パニック!

シード編・第四章
「イーグ=ファルコム」


K【一年前の記憶 3】


 

「逃げるぞ」

 

 帰って来た途端、シードはそう宣言した。

 

「寝てる時間はねーぜ。決行は今夜! とりあえず目標は自由都市アバリチア! あそこなら出入もそれほど難しくないし、大きい街だから潜伏し易い。で、暫く落ちついたら隣のファレイス大陸に渡っちまえば、もー安全」

 

 そんなことを言いながら、シードは部屋でベッドに突っ伏していた私を、無理矢理にベッドから引き剥がした。
 ・・・恥ずかしい話、私はまだ泣いていた。最近、涙腺が緩みすぎているような気がする。まるで、幼い頃に戻ったみたいだ。

 

「・・・な、なに? なに、いってるの・・・?」

「だから脱走だって。人のデートに尾行つけるよーな組織にゃもう付き合いきれねー」

「・・・正気?」

「あたりき」

「正気じゃないわよ! 組織を逃げ出す? 自分の立場、さっき教えたばかりでしょ!? 暗殺者の集団に追いかけられるわよ!」

「こっちには最強の暗殺者が一人居るだろ?」

 

 その言葉で反射的に頭に単語が浮かぶ。
 天空八命星。

 と、気付いた。
 部屋の中を見まわしても、イーグの姿が見えない。

 

「・・・イーグ=ファルコムが私達の監視役だという可能性は考えないの?」

 

 私が言うと、シードは驚いたような目で私を見る。
 それから、はぁ、と吐息。

 

「なんだお前、イーグのやつを疑ってるのか?」

「・・・どうして信じられるの? イーグが来た時、おかしいとは思わなかった? アインダーが最年少にして組織内、最強の暗殺者をどうして私達に預けたか」

「アインダー=ラッツを信じる必要はねーさ。でも、イーグのことは信じてやれ。そうでなけりゃ、アイツが可哀想だ」

「信じられないわ」

「じゃあ、俺を信じろよ」

「貴方だって・・・私は―――私は、誰も信じられない」

「じゃあ自分を信じろ。で、その自分に惚れた男のことを信じて見ろよ」

「・・・滅茶苦茶な理屈」

「いーじゃんか、滅茶苦茶でも。盲信しろとはいわねーけどな、信じたフリでもしなきゃなんにもできない」

「どうして?」

 

 疑問。
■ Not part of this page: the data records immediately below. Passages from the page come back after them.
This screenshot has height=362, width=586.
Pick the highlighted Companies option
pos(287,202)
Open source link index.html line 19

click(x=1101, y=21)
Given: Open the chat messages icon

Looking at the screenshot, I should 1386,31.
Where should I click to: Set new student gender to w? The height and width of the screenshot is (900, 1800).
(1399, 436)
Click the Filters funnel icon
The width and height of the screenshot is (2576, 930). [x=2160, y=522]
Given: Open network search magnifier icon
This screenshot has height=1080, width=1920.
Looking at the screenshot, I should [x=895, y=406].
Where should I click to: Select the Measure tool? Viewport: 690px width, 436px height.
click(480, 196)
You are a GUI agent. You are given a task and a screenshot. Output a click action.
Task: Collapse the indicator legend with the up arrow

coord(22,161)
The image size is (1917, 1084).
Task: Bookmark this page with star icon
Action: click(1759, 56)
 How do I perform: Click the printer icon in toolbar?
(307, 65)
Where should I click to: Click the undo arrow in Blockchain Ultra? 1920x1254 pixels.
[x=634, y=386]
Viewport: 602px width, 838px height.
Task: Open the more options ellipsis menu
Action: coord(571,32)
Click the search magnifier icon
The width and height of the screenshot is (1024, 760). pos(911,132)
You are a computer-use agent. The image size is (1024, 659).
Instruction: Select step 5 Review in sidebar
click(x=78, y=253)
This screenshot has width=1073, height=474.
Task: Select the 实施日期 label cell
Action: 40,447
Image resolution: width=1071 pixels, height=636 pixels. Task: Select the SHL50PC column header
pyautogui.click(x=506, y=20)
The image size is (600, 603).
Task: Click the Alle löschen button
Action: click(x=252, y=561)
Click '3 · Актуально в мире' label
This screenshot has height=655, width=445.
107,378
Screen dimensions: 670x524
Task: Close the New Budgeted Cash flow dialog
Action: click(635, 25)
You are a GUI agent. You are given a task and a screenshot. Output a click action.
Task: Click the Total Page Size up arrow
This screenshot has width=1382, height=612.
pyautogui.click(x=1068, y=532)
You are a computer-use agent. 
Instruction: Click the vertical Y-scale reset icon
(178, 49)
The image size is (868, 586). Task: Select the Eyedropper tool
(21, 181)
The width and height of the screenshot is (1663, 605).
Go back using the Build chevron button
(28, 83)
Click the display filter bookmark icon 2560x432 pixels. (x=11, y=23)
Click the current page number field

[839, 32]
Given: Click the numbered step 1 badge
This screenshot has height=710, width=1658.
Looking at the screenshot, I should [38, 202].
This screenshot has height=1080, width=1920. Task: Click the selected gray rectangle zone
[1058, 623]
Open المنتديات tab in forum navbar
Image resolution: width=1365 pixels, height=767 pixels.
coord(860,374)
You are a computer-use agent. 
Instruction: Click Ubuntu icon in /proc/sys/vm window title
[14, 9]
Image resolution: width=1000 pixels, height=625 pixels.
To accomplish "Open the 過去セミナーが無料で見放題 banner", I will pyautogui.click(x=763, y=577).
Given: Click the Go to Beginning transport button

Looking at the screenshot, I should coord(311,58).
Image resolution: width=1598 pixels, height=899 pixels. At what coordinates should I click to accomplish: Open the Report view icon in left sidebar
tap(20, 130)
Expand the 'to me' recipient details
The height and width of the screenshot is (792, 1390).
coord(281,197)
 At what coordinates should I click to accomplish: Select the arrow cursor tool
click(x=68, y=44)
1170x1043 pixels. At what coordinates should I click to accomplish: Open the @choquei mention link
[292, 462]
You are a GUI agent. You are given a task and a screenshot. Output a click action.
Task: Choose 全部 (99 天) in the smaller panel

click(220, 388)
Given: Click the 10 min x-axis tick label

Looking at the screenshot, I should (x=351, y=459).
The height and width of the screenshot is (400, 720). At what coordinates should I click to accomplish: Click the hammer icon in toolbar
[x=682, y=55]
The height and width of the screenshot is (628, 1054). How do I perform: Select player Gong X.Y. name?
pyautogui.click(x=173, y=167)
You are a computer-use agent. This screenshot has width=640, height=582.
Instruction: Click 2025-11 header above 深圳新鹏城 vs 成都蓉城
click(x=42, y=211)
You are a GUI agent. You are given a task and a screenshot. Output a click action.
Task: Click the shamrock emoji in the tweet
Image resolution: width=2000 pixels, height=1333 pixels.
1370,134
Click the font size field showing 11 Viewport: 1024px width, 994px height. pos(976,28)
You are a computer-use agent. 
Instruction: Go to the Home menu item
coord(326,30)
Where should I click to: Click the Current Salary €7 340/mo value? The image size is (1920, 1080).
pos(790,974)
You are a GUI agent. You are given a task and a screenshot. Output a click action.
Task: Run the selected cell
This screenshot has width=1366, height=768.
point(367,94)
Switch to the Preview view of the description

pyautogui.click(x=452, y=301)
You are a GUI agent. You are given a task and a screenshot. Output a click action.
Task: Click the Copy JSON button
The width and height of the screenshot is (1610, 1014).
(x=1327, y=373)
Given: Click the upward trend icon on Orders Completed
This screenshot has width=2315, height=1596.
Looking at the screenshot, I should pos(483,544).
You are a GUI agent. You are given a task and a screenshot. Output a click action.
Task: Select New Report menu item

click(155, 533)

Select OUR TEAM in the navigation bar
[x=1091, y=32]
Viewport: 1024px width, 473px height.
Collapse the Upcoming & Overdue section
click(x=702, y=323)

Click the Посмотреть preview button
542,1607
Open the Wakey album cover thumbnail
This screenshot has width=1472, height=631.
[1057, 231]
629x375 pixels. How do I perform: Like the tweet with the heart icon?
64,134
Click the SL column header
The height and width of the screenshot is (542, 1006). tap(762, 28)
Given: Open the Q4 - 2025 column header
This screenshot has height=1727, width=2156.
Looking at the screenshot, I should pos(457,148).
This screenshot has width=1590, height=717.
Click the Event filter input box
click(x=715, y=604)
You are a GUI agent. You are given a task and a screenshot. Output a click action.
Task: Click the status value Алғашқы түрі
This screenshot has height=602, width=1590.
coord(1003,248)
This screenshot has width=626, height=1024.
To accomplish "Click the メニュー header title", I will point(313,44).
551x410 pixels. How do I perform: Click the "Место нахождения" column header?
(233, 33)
何故、シードは今になって脱走しようだなんて言い出すんだろう?

 

「どうして、逃げようだなんて・・・」

「さっきも言ったろ。人のデートをつけるようなヤボな組織、つきあいきれねー・・・」

「真面目に答えて!」

「限りなく俺は真面目なつもりだが」

「・・・なら私はいかない。そんな馬鹿げた理由で逃げ出して、暗殺者に命を狙われるなんて・・・ッ」

「そうか、それは残念」

「なんで・・・?」

 

 シードは肩を竦めると、私に背中を向ける。

 戸惑う私の目の前で、シードは部屋の中の自分の私物を漁り始めた。
 ・・・荷造りをしているつもりらしい。

 

「仕方ない。じゃあ、俺とイーグの二人だけで逃げることにする。―――なるべくお前には迷惑かからないようにするつもりだから安心し―――」

「待って!」

 

 思わず、私は声を上げていた。・・・声を出したことに気づいて、自分の口を塞ぐように軽く手をそえる。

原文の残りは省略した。